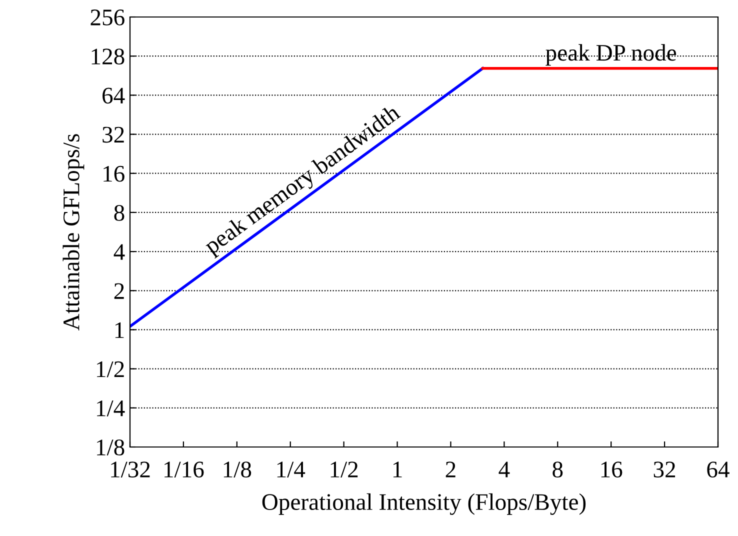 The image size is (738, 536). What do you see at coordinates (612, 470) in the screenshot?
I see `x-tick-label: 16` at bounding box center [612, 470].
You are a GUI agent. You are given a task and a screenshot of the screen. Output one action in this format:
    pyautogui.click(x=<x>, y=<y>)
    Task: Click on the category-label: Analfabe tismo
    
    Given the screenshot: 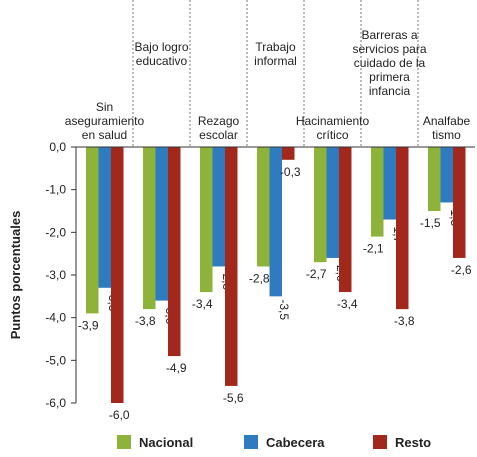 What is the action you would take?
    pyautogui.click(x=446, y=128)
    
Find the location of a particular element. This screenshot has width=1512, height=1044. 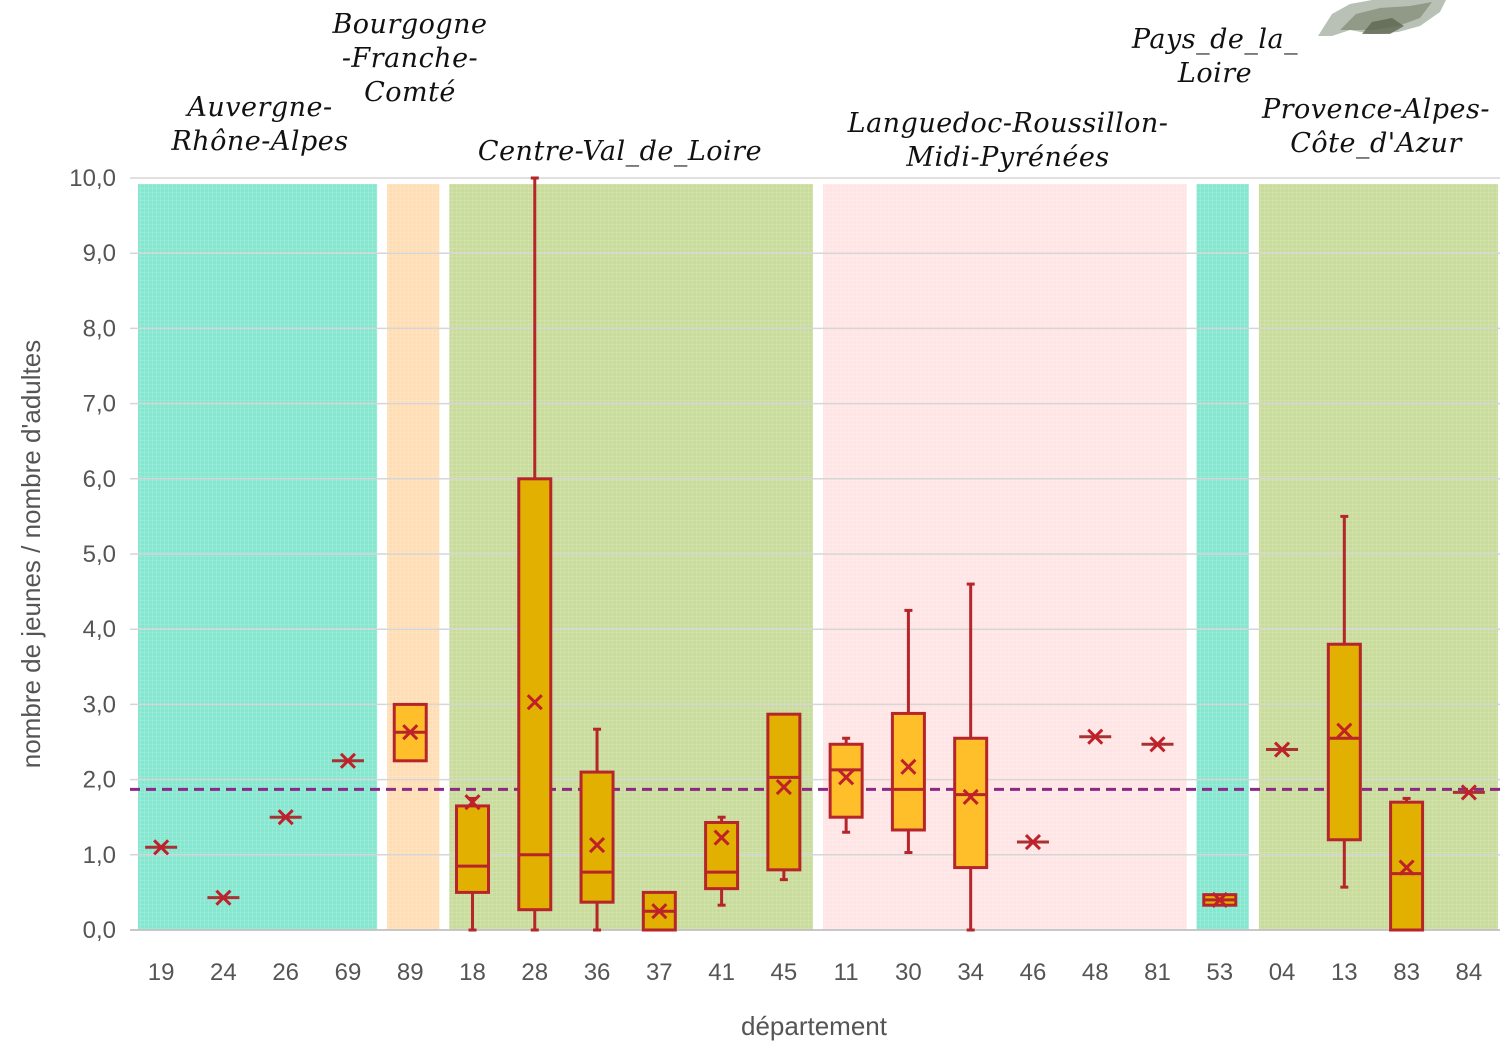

◇ ◇ ◇ ◇

Please count the lines above that contain the string "label", with case counting, and give only the number.

2